Esta caracterização histológica dos tumores gerados por PV de BRCA1 pode ser importante para o direcionamento clínico realizado pelo médico, muito embora tais informações não estejam tão bem estabelecidas para o gene BRCA2 quanto para BRCA1.

Como são detectadas as variantes patogênicas de BRCA 1 e BRCA2?

Segundo Toland e colaboradores, o método mais comumente utilizado para se investigar os genes BRCA1 e BRCA2 é o sequenciamento genético, principalmente o Sequenciamento de Nova Geração (NGS). 

Os dados obtidos por NGS são processados e analisados por ferramentas de bioinformática. Estes softwares executam algoritmos capazes de alinhar (comparar) sequências, além de chamar (identificar) e anotar (caracterizar) as variantes genéticas presentes em uma determinada amostra.

Ainda com o auxílio de softwares computacionais, profissionais da saúde podem calcular o risco de escore poligênico (PRS, do inglês Polygenic Risk Score) para um determinado traço, como o câncer de mama. Isso possibilita a criação de estratégias personalizadas de rastreio e prevenção do câncer para indivíduos mais suscetíveis ao desenvolvimento da doença.

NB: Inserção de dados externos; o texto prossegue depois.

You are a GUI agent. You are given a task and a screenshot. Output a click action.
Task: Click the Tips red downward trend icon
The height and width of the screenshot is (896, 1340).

Neste sentido, o sequenciamento genético é uma metodologia poderosa, que pode beneficiar indivíduos que carregam variantes patogênicas  nos genes BRCA1/2 ou outros genes relacionados a diferentes tipos de cânceres. Essa detecção facilita o diagnóstico precoce que, por sua vez, aumenta a taxa de sobrevida entre pacientes de câncer.

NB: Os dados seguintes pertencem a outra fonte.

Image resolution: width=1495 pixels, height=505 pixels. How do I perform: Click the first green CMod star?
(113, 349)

Processamento de sequenciamento . classificação de variante

Conclusão

Os genes supressores de tumor BRCA1 e BRCA2 encontram-se no braço longo dos cromossomos 17 e 13, respectivamente. Alguns de seus éxons são categorizados por domínios, que terminam por dar origem à proteínas envolvidas com a estabilização e manutenção da integridade genômica.

No contexto clínico, variantes patogênicas nestes genes são correlacionadas com uma maior predisposição ao desenvolvimento de diferentes tipos de cânceres, especialmente o de mama. 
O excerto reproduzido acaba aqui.